Premiação, menção e demais indicações do filme


O filme documentário foi indicado em três grandes festivais de cinema na Europa. Na Finlândia,  o filme foi premiado com menção honrosa e prêmio de melhor fotografia no Festival de Cinema de Kalajoki; em Portugal, na cidade de Matosinhos, o filme concorreu como melhor curta no Festival de Aventura, que ocorreu entre 12  e 15 de setembro; na Itália, concorre ao prêmio de melhor curta metragem no Festival Prisma de Filmes Independentes de Roma.


DVD


O documentário conta a história da pianista que quis se aproximar das raízes da obra que interpreta. Fascinada pelo processo de desconstrução e reconstrução da música e da intérprete e – proporcionando o nascimento de uma nova artista – ela descobre uma trajetória de vida, consciente da sua responsabilidade na arte, dando um maior sentido aa sua carreira. É uma verdadeira e profunda viagem transformando e redescobrindo a música através da experiência, do contato e da troca com compositores, povo e meio ambiente.

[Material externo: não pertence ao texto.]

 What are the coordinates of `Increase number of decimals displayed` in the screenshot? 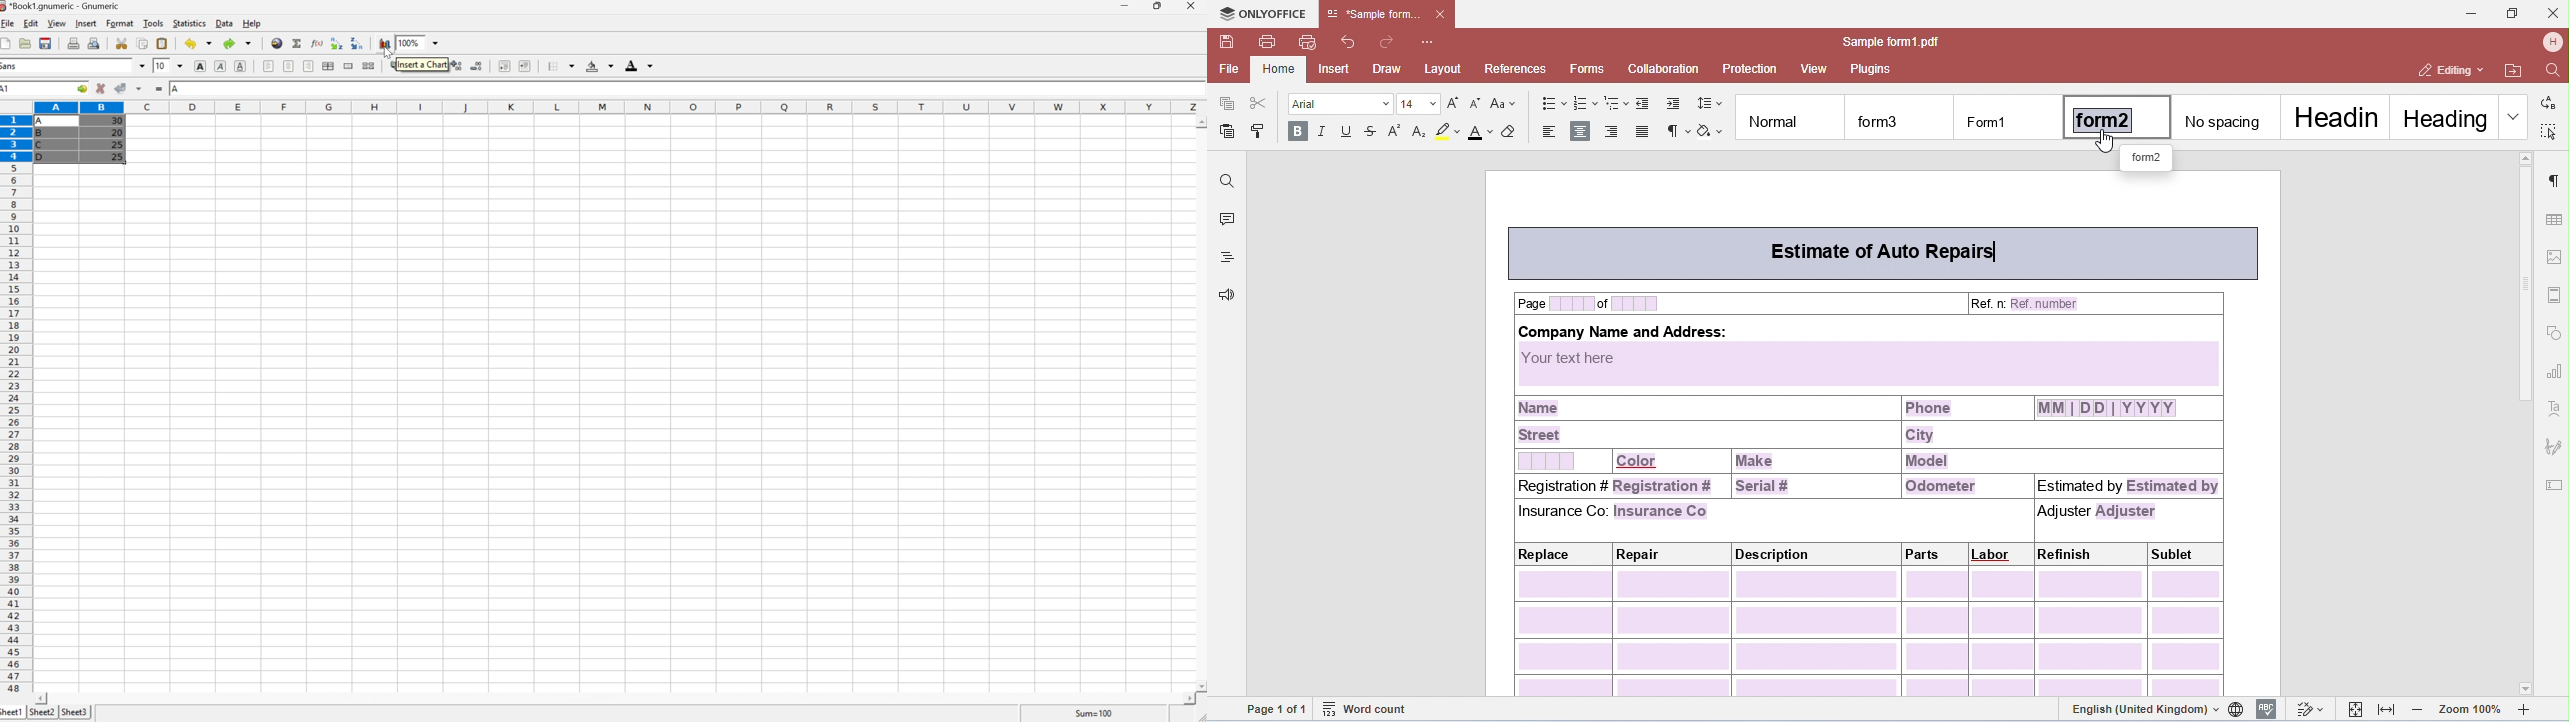 It's located at (457, 67).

A pianista Carla Ruaro, além de exibir o filme nos festivais, ainda realiza concertos para lançar o CD, que traz no repertório inédito obras de compositores contemporâneos da Amazônia.


CD


As músicas contemplam o processo de reconstrução e releitura de obras dos compositores amazônidas entre eles os de Santarém, como o saudoso Maestro Wilson Fonseca.